3. in afwijking van het bepaalde onder 1 en 2 is bebouwing met een grotere hoogte toegestaan, mits het een bouwwerk betreft met een bestaande grotere hoogte of een lichtmast.

4.2.2 Voor het bouwen van bedrijfsgebouwen gelden de volgende regels:

De goot- en bouwhoogte van bedrijfsgebouwen mag niet meer bedragen dan de bestaande goot- en bouwhoogte.

 

4.2.3 Voor het bouwen van bedrijfswoningen gelden de volgende regels:

De bouwregels zoals genoemd in artikel 13, lid 13.2.2, zijn van overeenkomstige toepassing.

 

4.2.4 Voor het bouwen van aan- en uitbouwen bij bedrijfswoningen gelden de volgende regels:

De bouwregels zoals genoemd in artikel 13, lid 13.2.3, zijn van overeenkomstige toepassing.

 

4.2.5 Voor het bouwen van bijgebouwen bij bedrijfswoningen gelden de volgende regels:

De bouwregels zoals genoemd in artikel 13, lid 13.2.4, zijn van overeenkomstige toepassing.

 

4.2.6 Voor het bouwen van bouwwerken, geen gebouwen zijnde, gelden de volgende regels:

  1. de hoogte van lichtmasten en luifels mag maximaal 6 meter bedragen;

  2. de hoogte van erf- en terreinafscheidingen mag maximaal 2 meter bedragen;

  3. de hoogte van overige bouwwerken, geen gebouwen zijnde, mag maximaal 3 meter bedragen.

 

4.3 Ontheffing van de bouwregels

Burgemeester en wethouders kunnen ontheffing verlenen van het bepaalde in:

  1. lid 4.2.1 onder b., voor de bouw van bouwwerken mits geen onevenredige aantasting ontstaat of kan ontstaan van de belangen van de molen en de daarbij behorende ongestoorde windvang onder zorgvuldige afweging van de daarbij behorende belangen.

> UITTREKSEL GEGEVENS:
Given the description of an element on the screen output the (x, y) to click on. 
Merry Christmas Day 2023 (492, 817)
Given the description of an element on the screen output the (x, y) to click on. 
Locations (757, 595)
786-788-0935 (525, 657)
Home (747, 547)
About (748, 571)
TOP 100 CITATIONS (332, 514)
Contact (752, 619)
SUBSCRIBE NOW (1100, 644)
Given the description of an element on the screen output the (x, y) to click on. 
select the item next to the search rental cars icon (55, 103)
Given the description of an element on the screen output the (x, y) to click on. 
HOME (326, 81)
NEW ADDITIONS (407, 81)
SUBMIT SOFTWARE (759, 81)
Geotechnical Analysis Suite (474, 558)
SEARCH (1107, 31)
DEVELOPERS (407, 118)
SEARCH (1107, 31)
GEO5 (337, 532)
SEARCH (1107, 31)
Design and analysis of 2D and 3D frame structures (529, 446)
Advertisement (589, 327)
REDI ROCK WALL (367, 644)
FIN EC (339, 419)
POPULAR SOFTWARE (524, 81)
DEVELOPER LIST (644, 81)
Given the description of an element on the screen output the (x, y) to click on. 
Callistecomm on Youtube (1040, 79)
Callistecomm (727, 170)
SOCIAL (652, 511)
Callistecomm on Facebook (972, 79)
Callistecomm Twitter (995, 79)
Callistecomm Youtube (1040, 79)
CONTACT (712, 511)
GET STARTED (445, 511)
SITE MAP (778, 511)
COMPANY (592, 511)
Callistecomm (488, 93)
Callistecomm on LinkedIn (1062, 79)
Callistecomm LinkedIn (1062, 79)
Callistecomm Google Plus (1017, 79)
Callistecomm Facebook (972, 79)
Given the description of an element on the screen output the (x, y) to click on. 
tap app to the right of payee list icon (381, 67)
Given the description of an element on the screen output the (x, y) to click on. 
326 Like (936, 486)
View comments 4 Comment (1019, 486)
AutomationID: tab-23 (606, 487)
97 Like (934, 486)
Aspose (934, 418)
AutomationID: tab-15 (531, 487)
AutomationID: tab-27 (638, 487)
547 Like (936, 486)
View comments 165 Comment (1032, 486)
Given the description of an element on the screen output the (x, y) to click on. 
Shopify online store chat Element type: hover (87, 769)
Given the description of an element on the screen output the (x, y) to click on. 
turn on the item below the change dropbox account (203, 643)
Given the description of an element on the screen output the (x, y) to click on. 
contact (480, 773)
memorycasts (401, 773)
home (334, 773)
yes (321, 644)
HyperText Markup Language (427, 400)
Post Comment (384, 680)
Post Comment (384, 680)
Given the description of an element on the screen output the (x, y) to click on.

> OPDRACHT A:
Geef bij elke bewering aan of die klopt met de tekst over de bouwregels. Antwoord met ja of nee en citeer de woorden uit de tekst die de doorslag geven.
(i) Lichtmasten mogen hoogstens 6 meter hoog zijn.
(ii) Erf- en terreinafscheidingen mogen hoogstens 3 meter hoog zijn.
(iii) Voor bijgebouwen bij bedrijfswoningen gelden de bouwregels uit artikel 13, lid 13.2.3.
> OPDRACHT B:
Beantwoord deze vragen met de tekst over de bouwregels:
(i) Wie kunnen ontheffing verlenen van de bouwregels?
(ii) Hoe hoog mogen de goot- en bouwhoogte van bedrijfsgebouwen hoogstens zijn?
(iii) Welk lid van artikel 13 geldt voor aan- en uitbouwen bij bedrijfswoningen?
> OPDRACHT C: Maak de tekst over de bouwregels af door het volgende deel te schrijven, te beginnen na de laatste zin.

> ANTWOORD A:
(i) Ja: "de hoogte van lichtmasten en luifels mag maximaal 6 meter bedragen"
(ii) Nee: "de hoogte van erf- en terreinafscheidingen mag maximaal 2 meter bedragen"
(iii) Nee: "De bouwregels zoals genoemd in artikel 13, lid 13.2.4, zijn van overeenkomstige toepassing."

> ANTWOORD B:
(i) Burgemeester en wethouders.
(ii) Niet hoger dan de bestaande goot- en bouwhoogte.
(iii) Lid 13.2.3.

> ANTWOORD C:
 

4.4 Ontheffing van de gebruiksregels

Burgemeester en wethouders kunnen ontheffing verlenen van het bepaalde in:

  1. lid 4.1, onder a, voor een inrichting, bedrijf of bedrijfsactiviteit die niet vermeld staat in bijlage 1 ‘Staat van bedrijfsactiviteiten’ van de planregels of een activiteit die valt in hogere milieucategorie dan aangegeven in bijlage 1, maar die naar aard, omvang en invloed op de omgeving gelijk te stellen is met de in deze planregels direct toegelaten activiteiten, met dien verstande dat dit niet geldt voor de vestiging van detailhandelsbedrijven, zelfstandige kantoren, horecabedrijven, bedrijven welke vallen onder artikel 2.4 van het Inrichtingen- en vergunningenbesluit milieubeheer en risicovolle bedrijven als bedoeld in artikel 2 lid 1 van het Besluit Externe Veiligheid Inrichtingen;

  2. artikel 17 onder b.2, voor het gebruik en/of (ver)bouwen van een bijgebouw bij een bestaande bedrijfswoning als afhankelijke woonruimte in het kader van mantelzorg, met dien verstande dat:

    1. maximaal 60 m2 van het bijgebouw hiervoor mag worden aangewend;

    2. de zorgvraag afgeleid dient te kunnen worden uit een indicatie in het kader van de Wet maatschappelijke ondersteuning en beperkt dient te blijven tot het verlenen van zorg aan familieleden;

    3. de afhankelijke woonruimte niet mag leiden tot een onevenredige aantasting van de omgeving;

    4. er geen strijd ontstaat met milieuregelgeving op het gebied van geluid en geur en geen belemmering ontstaat in het kader van de bedrijfsvoering voor omliggende bedrijven;

    5. zodra de noodzaak van mantelzorg is komen te vervallen het gebruik van het bijgebouw als afhankelijke woonruimte moet worden beëindigd.

 

4.5 Wijzigingsbevoegdheid

 

Burgemeester en wethouders zijn bevoegd het plan te wijzigen ter plaatse van de aanduiding 'wro-zone - wijzigingsgebied' in de bestemming 'Wonen', met dien verstande dat:

  1. er maximaal 3 woningen aanwezig mogen zijn;

  2. 2 woningen aan de Vossendreef worden gesitueerd en ontsloten en 1 woning aan de Kraaijenbergsestraat;

  3. bij wijziging van de bestemming de afstand van het hoofdgebouw tot de zijdelingse bouwperceelgrenzen minimaal 3 meter dient te bedragen, met dien verstande dat bij twee-aaneenwoningen deze minimale afstand in acht dient te worden genomen aan één zijde;

  4. de regels van artikel 13 van overeenkomstige toepassing zijn.